Integration with hosted payment pages

A hosted payment page is a system that works similar to (Stripe checkout)[https://stripe.com/payments/checkout]. The idea behind this flow is that the customer does not enter any credit card data anywhere on the merchant’s site which waives the merchant from the responsibility to take care of sensitive data.

The checkout flow works as follows:

  1. The user makes a POST to the card processor’s URL via a Vendure served page
  2. The card processor accepts card information from the user and authorizes a payment
  3. The card processor redirects the user back to Vendure via a POST which contains details about the processed payment
  4. There is a pre-shared secret between the merchant and processor used to sign cross-site POST requests

When integrating with a system like this, you would need to create a Controller to accept POST redirects from the payment processor (usually a success and a failure URL), as well as serve a POST form on your store frontend.

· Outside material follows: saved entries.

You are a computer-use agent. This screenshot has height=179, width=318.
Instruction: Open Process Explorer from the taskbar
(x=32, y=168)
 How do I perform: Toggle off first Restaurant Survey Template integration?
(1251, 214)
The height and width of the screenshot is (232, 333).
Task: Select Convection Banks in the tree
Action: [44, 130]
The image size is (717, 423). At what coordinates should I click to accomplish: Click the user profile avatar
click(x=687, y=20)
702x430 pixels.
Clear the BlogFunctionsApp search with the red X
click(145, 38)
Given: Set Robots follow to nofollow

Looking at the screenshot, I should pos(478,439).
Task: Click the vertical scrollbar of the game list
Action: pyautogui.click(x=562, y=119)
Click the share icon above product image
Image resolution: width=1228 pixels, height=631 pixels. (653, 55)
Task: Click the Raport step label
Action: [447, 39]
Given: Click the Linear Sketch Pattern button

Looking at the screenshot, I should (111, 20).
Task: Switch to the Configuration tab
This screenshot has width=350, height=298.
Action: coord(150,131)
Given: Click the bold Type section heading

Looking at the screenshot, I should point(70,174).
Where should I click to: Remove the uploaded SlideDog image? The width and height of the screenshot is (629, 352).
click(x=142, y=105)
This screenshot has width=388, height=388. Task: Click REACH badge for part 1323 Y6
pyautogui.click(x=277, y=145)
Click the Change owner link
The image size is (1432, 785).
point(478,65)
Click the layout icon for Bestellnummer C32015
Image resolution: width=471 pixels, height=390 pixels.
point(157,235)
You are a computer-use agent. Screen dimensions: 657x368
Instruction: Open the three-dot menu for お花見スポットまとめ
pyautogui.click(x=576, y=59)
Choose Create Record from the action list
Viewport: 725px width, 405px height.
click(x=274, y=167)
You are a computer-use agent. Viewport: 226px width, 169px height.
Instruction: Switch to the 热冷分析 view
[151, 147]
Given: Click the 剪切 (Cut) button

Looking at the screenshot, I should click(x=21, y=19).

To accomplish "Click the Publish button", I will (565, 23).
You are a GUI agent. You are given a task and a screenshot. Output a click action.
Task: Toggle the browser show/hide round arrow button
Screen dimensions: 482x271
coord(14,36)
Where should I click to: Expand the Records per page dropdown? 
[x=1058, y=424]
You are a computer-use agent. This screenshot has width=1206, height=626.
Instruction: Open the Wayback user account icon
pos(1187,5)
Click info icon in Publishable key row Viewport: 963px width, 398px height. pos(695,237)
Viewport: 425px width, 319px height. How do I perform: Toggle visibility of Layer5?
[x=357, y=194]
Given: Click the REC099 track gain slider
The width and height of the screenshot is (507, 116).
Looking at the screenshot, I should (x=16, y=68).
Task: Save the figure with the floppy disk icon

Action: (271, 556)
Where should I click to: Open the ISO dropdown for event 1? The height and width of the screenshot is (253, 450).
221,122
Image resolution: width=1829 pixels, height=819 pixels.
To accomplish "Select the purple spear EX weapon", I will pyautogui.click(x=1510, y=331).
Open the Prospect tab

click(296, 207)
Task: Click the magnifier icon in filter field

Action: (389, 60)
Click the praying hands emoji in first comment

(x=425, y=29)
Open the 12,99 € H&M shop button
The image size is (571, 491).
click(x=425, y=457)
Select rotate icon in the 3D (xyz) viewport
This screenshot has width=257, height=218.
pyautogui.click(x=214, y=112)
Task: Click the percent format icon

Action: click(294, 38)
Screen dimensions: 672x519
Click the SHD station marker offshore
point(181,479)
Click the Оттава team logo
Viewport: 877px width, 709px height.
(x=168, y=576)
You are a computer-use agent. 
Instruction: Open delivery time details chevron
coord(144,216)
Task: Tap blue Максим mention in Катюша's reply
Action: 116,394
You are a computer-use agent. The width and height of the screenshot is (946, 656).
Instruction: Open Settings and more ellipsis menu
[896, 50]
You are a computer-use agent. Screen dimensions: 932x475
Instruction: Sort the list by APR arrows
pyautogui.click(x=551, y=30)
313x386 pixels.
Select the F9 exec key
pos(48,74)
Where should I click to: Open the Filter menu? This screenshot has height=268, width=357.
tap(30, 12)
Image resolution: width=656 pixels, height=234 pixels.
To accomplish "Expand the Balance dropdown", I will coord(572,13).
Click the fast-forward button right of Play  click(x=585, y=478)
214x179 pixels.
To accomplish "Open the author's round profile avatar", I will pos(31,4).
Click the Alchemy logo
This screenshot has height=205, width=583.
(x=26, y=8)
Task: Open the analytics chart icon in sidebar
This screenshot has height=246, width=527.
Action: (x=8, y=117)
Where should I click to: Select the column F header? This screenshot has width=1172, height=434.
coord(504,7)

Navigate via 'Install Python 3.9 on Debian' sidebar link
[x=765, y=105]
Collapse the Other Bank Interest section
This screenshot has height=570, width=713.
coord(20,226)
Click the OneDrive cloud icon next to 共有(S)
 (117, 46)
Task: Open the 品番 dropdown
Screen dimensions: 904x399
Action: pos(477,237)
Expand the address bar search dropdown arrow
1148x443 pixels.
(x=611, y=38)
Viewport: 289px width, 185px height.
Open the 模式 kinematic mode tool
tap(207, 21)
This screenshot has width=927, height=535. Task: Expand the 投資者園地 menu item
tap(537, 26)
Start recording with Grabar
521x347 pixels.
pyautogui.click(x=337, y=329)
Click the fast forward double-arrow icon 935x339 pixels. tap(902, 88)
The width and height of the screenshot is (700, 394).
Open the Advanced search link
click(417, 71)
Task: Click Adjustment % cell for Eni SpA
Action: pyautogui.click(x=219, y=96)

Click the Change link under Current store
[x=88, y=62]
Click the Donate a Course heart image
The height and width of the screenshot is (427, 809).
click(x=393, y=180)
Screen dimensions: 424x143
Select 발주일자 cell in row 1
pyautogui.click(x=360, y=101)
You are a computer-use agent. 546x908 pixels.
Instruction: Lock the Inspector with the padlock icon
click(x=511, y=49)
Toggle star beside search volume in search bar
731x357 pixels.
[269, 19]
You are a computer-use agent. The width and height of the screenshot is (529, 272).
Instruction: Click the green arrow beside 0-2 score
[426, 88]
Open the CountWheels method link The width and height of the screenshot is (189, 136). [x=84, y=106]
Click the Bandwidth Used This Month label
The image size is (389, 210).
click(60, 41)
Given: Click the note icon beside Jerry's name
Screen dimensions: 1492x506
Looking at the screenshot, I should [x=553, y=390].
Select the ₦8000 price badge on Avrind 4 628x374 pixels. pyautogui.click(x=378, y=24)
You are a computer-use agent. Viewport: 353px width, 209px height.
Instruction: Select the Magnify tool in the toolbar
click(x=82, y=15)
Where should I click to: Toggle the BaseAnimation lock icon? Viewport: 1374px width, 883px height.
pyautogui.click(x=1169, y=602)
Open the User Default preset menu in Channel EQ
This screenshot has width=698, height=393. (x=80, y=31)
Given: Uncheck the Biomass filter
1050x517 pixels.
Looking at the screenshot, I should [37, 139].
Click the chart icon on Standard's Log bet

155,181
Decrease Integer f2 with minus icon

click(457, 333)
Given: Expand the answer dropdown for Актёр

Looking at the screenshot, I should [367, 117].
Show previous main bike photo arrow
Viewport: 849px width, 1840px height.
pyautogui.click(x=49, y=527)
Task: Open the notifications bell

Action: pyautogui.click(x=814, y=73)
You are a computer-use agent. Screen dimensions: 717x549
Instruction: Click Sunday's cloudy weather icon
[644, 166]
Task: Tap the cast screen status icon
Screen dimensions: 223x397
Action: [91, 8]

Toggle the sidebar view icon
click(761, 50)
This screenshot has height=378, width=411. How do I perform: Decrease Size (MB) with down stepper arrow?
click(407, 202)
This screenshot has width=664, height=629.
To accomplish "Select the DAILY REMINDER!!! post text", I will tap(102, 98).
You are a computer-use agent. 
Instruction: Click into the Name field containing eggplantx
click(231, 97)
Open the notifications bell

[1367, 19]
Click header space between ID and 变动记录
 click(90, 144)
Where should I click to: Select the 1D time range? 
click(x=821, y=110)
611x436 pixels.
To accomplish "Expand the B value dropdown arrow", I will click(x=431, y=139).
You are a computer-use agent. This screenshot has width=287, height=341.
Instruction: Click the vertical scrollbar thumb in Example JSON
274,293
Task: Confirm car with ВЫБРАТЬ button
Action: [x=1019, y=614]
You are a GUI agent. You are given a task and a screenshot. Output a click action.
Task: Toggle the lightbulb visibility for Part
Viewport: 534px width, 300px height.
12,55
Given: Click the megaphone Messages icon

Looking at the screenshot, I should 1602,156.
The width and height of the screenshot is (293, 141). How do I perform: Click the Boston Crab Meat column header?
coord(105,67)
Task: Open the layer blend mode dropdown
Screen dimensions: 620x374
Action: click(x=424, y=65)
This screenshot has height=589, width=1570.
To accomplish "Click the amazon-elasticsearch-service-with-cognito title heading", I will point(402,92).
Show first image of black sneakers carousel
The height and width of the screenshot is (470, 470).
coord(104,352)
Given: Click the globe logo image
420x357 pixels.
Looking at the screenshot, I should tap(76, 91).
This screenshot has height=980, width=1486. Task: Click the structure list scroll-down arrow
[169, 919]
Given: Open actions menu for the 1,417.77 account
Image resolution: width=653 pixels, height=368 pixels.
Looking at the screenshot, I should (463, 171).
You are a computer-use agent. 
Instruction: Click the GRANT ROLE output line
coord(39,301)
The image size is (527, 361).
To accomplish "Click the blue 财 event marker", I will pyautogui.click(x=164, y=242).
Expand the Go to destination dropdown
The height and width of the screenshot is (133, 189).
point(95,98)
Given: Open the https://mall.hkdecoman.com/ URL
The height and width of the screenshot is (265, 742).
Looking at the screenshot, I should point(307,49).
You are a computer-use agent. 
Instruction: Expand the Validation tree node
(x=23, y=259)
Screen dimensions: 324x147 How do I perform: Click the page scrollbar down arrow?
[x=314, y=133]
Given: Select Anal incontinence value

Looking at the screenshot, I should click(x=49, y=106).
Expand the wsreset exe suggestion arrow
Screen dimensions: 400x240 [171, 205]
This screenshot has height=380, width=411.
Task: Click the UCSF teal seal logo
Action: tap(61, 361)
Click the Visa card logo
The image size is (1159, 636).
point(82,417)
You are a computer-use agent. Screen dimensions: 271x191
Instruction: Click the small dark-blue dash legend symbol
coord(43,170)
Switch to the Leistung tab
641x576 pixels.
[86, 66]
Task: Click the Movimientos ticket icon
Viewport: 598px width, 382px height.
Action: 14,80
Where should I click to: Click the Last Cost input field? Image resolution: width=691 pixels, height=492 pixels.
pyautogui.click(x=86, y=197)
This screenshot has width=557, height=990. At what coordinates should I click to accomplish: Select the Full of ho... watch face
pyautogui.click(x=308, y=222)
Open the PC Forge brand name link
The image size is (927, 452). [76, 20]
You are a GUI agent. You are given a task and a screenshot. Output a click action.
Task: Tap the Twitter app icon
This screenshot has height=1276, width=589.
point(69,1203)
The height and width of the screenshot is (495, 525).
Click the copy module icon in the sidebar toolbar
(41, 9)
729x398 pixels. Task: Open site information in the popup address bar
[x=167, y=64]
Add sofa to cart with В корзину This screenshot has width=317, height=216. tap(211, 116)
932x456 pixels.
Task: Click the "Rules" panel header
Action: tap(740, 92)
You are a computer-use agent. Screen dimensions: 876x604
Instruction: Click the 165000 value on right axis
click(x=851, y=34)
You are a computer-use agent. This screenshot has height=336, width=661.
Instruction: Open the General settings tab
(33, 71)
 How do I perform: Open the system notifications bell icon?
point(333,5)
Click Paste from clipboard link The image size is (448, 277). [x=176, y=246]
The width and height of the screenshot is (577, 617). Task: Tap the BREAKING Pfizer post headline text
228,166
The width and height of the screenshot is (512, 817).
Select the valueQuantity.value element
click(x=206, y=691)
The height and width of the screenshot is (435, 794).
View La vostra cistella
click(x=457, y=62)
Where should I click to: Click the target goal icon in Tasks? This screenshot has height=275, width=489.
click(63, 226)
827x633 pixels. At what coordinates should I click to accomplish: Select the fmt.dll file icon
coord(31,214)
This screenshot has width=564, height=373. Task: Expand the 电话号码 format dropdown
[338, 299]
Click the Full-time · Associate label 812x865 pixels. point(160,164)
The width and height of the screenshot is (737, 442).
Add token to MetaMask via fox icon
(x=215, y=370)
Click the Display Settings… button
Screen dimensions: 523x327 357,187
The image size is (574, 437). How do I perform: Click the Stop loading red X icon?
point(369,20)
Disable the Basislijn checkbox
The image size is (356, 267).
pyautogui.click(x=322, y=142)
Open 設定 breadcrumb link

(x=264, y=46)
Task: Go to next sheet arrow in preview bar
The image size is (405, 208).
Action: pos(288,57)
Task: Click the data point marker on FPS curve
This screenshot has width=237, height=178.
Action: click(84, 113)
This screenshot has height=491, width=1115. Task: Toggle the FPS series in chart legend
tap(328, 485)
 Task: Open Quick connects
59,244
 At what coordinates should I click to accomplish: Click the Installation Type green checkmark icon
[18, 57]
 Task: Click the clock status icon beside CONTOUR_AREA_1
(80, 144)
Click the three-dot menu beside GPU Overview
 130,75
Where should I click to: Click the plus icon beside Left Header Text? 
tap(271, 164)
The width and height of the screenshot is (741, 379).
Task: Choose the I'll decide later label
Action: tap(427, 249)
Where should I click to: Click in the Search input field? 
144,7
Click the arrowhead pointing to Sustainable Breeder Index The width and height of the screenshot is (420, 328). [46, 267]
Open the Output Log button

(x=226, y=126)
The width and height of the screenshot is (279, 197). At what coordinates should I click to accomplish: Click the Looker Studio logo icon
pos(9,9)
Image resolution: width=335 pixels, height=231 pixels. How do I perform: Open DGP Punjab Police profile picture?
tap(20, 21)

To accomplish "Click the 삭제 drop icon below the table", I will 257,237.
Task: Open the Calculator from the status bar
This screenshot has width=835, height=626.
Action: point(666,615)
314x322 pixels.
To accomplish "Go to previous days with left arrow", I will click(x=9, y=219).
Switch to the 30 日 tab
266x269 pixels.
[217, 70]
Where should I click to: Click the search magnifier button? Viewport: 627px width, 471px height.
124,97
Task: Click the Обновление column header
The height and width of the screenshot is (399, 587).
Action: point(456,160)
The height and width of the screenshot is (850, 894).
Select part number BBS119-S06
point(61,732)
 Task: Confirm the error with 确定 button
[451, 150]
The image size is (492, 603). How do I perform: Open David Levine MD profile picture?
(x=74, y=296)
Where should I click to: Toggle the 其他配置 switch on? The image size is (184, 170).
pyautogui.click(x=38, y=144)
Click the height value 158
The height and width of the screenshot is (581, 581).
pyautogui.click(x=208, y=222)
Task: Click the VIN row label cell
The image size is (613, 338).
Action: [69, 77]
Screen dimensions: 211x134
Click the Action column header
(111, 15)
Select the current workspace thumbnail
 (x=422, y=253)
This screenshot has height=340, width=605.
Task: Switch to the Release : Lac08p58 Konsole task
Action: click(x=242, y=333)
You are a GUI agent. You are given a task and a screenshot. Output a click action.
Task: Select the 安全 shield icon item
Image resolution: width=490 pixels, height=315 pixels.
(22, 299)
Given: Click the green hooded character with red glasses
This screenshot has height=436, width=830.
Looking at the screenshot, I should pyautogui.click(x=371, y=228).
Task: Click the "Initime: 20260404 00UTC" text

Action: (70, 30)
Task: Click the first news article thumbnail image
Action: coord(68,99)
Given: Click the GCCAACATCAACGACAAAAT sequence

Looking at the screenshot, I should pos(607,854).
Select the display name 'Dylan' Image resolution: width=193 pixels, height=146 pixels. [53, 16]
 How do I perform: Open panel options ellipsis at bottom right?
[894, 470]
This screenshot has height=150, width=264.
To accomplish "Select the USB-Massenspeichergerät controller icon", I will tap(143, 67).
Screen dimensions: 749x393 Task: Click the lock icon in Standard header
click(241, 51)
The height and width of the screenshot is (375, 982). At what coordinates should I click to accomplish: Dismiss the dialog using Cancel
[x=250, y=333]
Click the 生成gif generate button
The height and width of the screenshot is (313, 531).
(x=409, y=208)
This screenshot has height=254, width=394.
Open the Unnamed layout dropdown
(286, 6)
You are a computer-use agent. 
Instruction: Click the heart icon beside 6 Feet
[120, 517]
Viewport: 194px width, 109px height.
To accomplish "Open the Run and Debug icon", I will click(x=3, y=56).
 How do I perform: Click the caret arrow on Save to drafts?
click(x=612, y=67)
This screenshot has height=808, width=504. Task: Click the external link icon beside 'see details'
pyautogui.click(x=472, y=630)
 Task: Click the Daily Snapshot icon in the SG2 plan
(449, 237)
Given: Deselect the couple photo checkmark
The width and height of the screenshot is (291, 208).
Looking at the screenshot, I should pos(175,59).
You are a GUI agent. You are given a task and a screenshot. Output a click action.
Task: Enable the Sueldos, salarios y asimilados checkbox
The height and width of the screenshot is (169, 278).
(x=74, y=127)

With a hosted payment form the payment is already authorized by the time the card processor makes the POST request to Vendure, possibly settled even, so the payment handler won’t do anything in particular - just return the data it has been passed. The validation of the POST request is done in the controller or service and the payment amount and payment reference are just passed to the payment handler which passes them on.